Bardzo dużym zainteresowaniem cieszyła się w Lublinie szósta edycja ogólnopolskiej akcji #sadziMY. Sadzonki rodzimych gatunków drzew rozdawali pracownicy Regionalnej Dyrekcjach Lasów Państwowych. Do wyboru były między innymi: świerk, olcha, buk, brzoza oraz sosna.
– Drzewa i lasy odgrywają bardzo ważną rolę w naszym codziennym życiu – zaznacza rzecznik Regionalnej Dyrekcji Lasów Państwowych w Lublinie Anna Sternik. – Lasy wpływają korzystnie na klimat, na poziom wód, na psychikę. Idąc do lasu, odpoczywamy, oddychamy, natleniamy się. A z jeszcze innej strony, las czy zbiorowisko drzew to po prostu siedziba, mieszkanie organizmów żywych.
– Szkoda, że można wziąć tylko 7 sadzonek, ale na pewno znajdą dobre miejsce dla siebie – mówi jeden z uczestników akcji. – Kilka lat temu zacząłem takie coroczne sadzenie. Zagajnik się powiększa. Są wycinki, a ja chcę przykładać rękę do tego, żeby zieleni było coraz więcej.
– Dla mnie sadzenie drzewa czy krzewów ozdobnych to jakiś bzik, bo mnie cieszy wszystko, co żyje, co kwitnie. To dla mnie wielka radocha, że później patrzę, jak to rośnie, jak kwitnie – dodaje kolejna uczestniczka.
CZYTAJ: Mieszkańcy chcą zielonego Lublina. Mnóstwo chętnych na sadzonki [ZDJĘCIA]
– Rozdajemy drzewka, które sadzimy w lesie, a więc drzewka, które naprawdę radzą sobie w trudnych warunkach środowiska – mówi Mariusz Kiczyński, zastępca dyrektora ds. gospodarki leśnej w Regionalnej Dyrekcji Lasów Państwowych w Lublinie. – Sosna radzi sobie wspaniale praktycznie w każdych warunkach, oprócz bardzo uwilgotnionych miejsc. Natomiast olszę sadzimy tam, gdzie jest duża wilgotność. Ale mamy czereśnię ptasią, buk. Te drzewka najczęściej nie wymagają pielęgnacji, chyba że chcemy bawić się w ogrodnika i podkrzesujemy. Gdy sadzimy w lesie, te drzewka rosną 100-200 lat bez szczególnej pielęgnacji.

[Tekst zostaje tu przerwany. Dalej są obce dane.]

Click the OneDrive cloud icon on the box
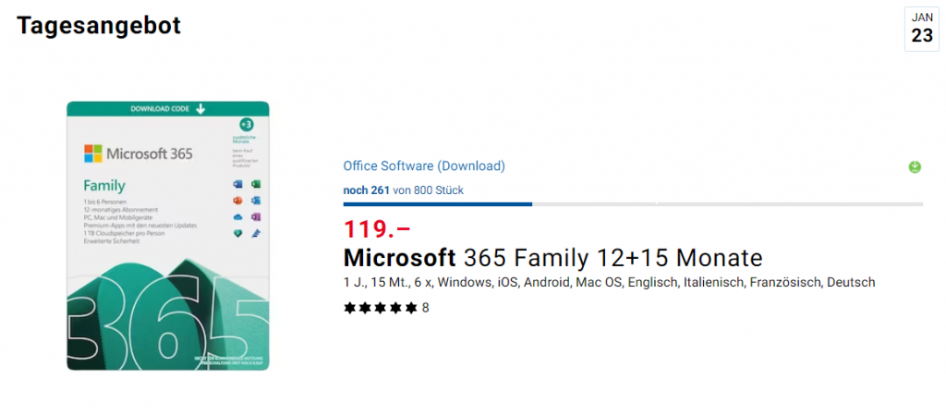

– Jeżeli mówimy o kwestii zdrowotności, to obniżamy temperaturę w miastach – wskazuje dr hab. Wojciech Durlak, pracownik Instytutu Produkcji Ogrodniczej w Zakładzie Roślin Ozdobnych i Dendrologii Uniwersytetu Przyrodniczego w Lublinie. – Temperatura na skutek gęstej zabudowy i małego przepływu powietrza jest znacznie wyższa niż na terenach pozamiejskich. Drzewa skutecznie obniżają nam tę temperaturę, nawet o kilka, kilkanaście stopni. Może wydaje się to trochę dziwne, ale też na podstawie badań, np. angielskich, stwierdzono, że tam, gdzie jest dużo zieleni, notuje się mniej przestępstw. Sąsiedzi lepiej ze sobą żyją, łatwiej zawierać różne znajomości.

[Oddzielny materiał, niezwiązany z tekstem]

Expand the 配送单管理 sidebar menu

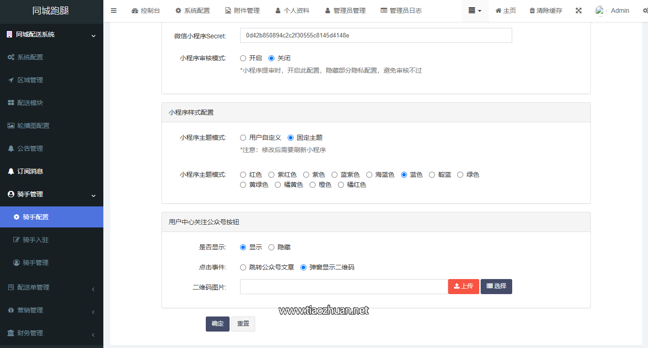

– Na każdej działce każdemu polecam posadzenie sobie własnego drzewka, które jednocześnie może być pamiątką dla przyszłego pokolenia – mówi Roman Sakowicz z Regionalnej Dyrekcji Lasów Państwowych w Lublinie. – Może stanowić symbol, bo kiedyś posadził je dziadek czy pradziadek. W ten sposób można tworzyć taki las wielopokoleniowy.
– Do lamusa będą odchodziły teraz takie sytuacje, że jak ktoś kupuje działkę z drzewostanem, to jego pierwsza decyzja to zakup piły i wycinka – mówi dr hab. Wojciech Durlak. – W tej chwili raczej patrzy się na to, żeby dopasować się do terenu, który mamy i wkomponować się w tę zieleń. Musimy pamiętać, że wcześniej czy później kwestia drzewostanu będzie podnosiła wartość takiego terenu. Taka tendencja jest od dawna w Europie Zachodniej czy w Stanach Zjednoczonych. Tam starodrzew podnosi wartość działki o jakieś 10 tysięcy dolarów. Jakby popatrzeć z finansowego punktu widzenia, wycinanie starszych drzew to tak jakby oddawanie za darmo kawałka działki.
Z sadzeniem drzew nie warto zwlekać – kwiecień jest do tego najlepszym miesiącem. Podczas ostatniej akcji leśnicy rozdali około miliona sadzonek drzew i krzewów.